Famed choreographer Alvin Ailey believed anyone could learn to dance, so it's fitting that the Ailey Extension would gain a reputation as one of the friendliest all-inclusive spots for adults to learn to move in the city. An instructor from the Baila Society leads a class through the basics of the seven most popular figures (dance turns) of the style and the fundamentals of shines (fancy footwork done separately from the partner). The teacher also imparts valuable lessons in the culture and history surrounding the dance—and proper partner etiquette for when you take your moves to the club.
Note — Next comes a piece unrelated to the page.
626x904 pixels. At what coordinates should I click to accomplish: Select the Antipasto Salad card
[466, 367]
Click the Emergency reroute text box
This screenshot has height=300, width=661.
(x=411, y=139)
This dance academy, operating mainly out of the East Village's Peridance Capezio Center, is dedicated solely to salsa. Movers and shakers of all levels can find classes to fit their needs: If you’re just starting out, there are beginner’s courses, but if you’ve got the basics down and feel you need more help with your shines, spinning, styling or partnering, the society offers specific classes for all of those, as well
Conveniently located in Midtown, this studio caters to a large community of salsa and Latin-style dancers. With a primary focus on the On2 style of salsa—the style popularized in New York with an emphasis on the second beat of the music as opposed to the first (or On1)—the classes range from basic to intermediate and occur throughout the week. For those looking to spice up their repertoire with other forms of Latin and Afro-Latin dance, the studio also has cha-cha and Afro-Caribbean classes.
The city’s self-proclaimed largest ballroom and Latin dance studio gives beginners an insight into the Cuban origins of salsa with a combination salsa and mambo class that teaches both On1 and On2 steps. Students eager to put their new moves to the test should head to the two-hour Tuesday night Salsa and Merengue Party, where the teacher/DJ spins Latin music and dancers incorporate not only those salsa turns, but cha-cha, bachata and merengue, another Dominican style.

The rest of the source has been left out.